TooExtraImmatureCheddar · 19/08/2019 22:09

I wish I had a doctorate so I could do this!

I am also 35 and look ridiculously young. I get IDed in Tesco frequently, although never if I’m with my kids. I get patronised endlessly and it drives me up the wall. I am in a job where I am middle-level in one section but deal regularly with directors/senior management in another, and I am fed up with getting the side-eye when I speak out in meetings.

And before anyone tells me I’m delusional , I recently had an exchange with a colleague who said I was very young to have not one but two school-age children. I said I wasn’t as young as I look, and she clearly wanted to know but was too polite to ask, so I said I was 35, and she looked me up and down disbelievingly and said she’d thought I was about 23. I’m short and round-faced, that’s all.

Similar exchange with the senior manager, who is a year older than me (which I know because I looked her up on Linked In when she got the job) - she’s pregnant and asked if I’d been very young having my kids. No! I was 27 with the oldest!

It is not a boon. It is a pain in the arse. I don’t think I would mind so much if my new role didn’t mean I meet a lot of new people - in my old job everyone knew me so it didn’t matter.

SarahAndQuack · 19/08/2019 22:10

I was on a flight where they asked for a doctor. A woman behind me piped up loudly with “I’m a doctor!” Shortly followed, when told a passenger had been taken ill by “of art history”. Be careful where and when you use it!!

Grin This did not happen.

I guarantee anyone with a doctorate has heard 90 of these stories before they passed their upgrade.

burninglikefire · 19/08/2019 22:12

I have a PhD and use my title a fair amount out of work.
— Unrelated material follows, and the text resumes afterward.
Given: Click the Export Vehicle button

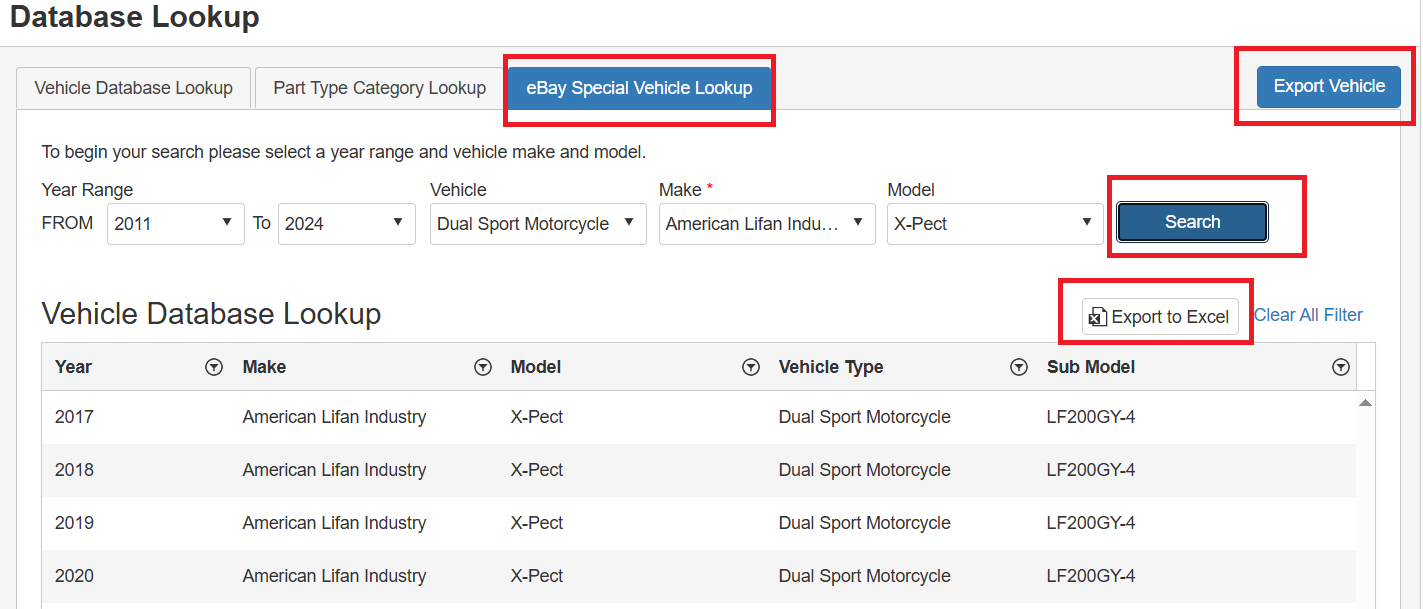Looking at the screenshot, I should click(x=1328, y=86).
For most of my day to day interactions with other people, my gender and marital status are completely irrelevant and I like having a title that reveals neither.
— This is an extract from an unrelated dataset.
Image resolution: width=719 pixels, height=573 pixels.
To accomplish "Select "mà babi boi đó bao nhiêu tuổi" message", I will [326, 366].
Many years ago, with a group of small children in tow, I did have a difficult conversation at a bank - a teller informed me that he couldn't give me any info about the bank account that I was asking about because it was my husband's!

Hope there is less prejudice now.

KimchiLaLa · 19/08/2019 22:12

I'm sorry I wouldn't. I would only call myself Dr if I was a medical doctor.
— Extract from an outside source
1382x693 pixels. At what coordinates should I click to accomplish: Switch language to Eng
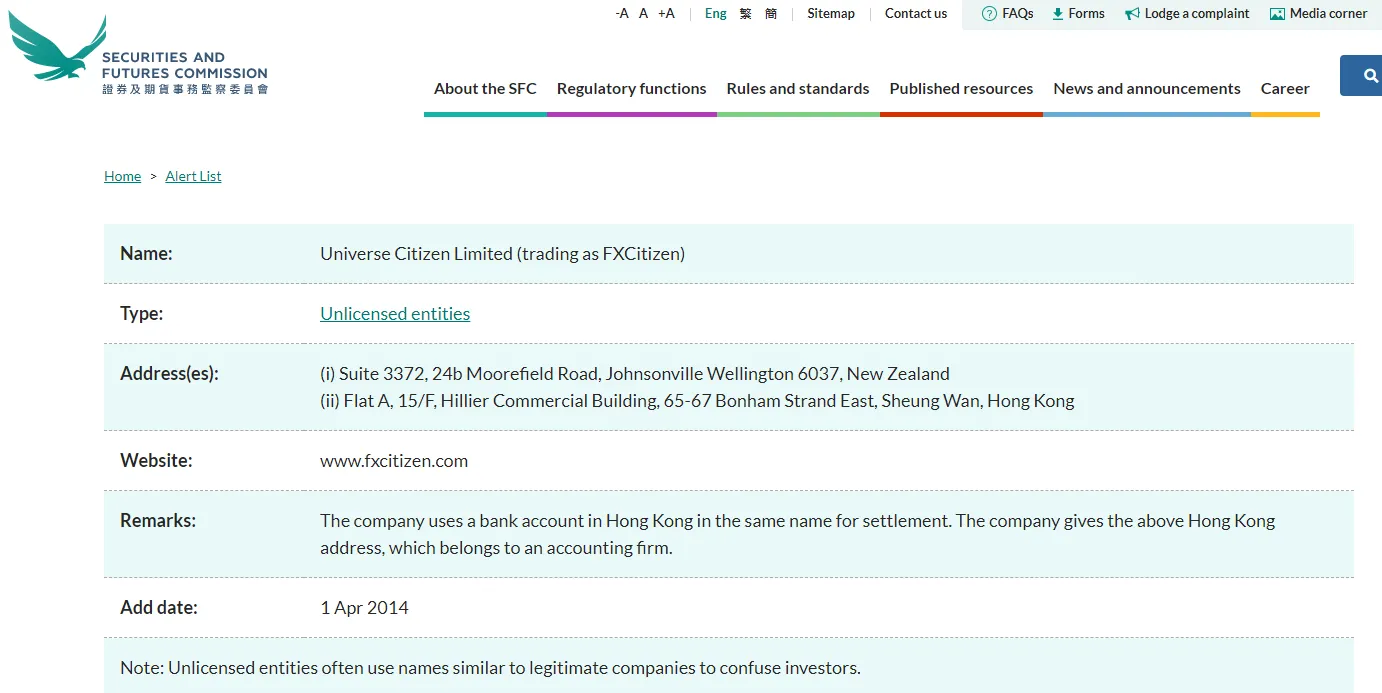coord(716,13)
I know plenty of people with PHD's who don't use the title.

FaFoutis · 19/08/2019 22:12

I agree, that did not happen.
If you have a PhD you do not think of yourself as 'a doctor'.

YouLookGood · 19/08/2019 22:16

Why is that, @KimchiLaLa, given that medical doctors only have it as a courtesy title?

Rubicon80 · 19/08/2019 22:17

@Micah So when the man doing my MOT asks me is it’s Mrs or Miss, what do you suggest I say? Especially when “computer says no” and insists on a title. I am not Miss. I am not Mrs. I am not defined by my marital status and refuse to do so.

I have a PhD. My official title is Dr.

When 'the man doing my MOT' (I don't drive, but mutatis mutandis) asks 'is it Mrs or Miss?', I reply 'Ms'. Exactly as I did before I was married, and before I had my PhD.

'The man doing my MOT' is no more interested in my academic qualifications than he is in my marital status.

To reply 'Dr' in those circumstances is really wanky.

I use Dr only on financial documents (because it makes your cards less likely to be fraudulently used), legal documents (passports et cetera), and if I'm making a complaint to a company or organisation or writing a letter to an MP, and want to be taken as seriously as possible.

I would NEVER use Dr in a day-to-day context where there is literally no need to advertise my academic status, any more than there is to advertise my marital status. That's what 'Ms' is for.

Victoriapestis01 · 19/08/2019 22:19

I would not use it. I work in a field where many colleagues have PhDs, good for them. Only one or two of them use ‘Dr’ - and they are generally considered to be pretentious and silly for doing so. The vast majority of my colleagues who have phds don’t use ‘Dr’. It comes across as being a bit embarrassing/cringe making to do so. People (including those who have phds themselves) tend to poke fun a bit, eye roll.

My view is that unless you’re a medical doctor, this is purely an academic title, not for general use.

Don’t worry age will come, as unfortunately it does for us all!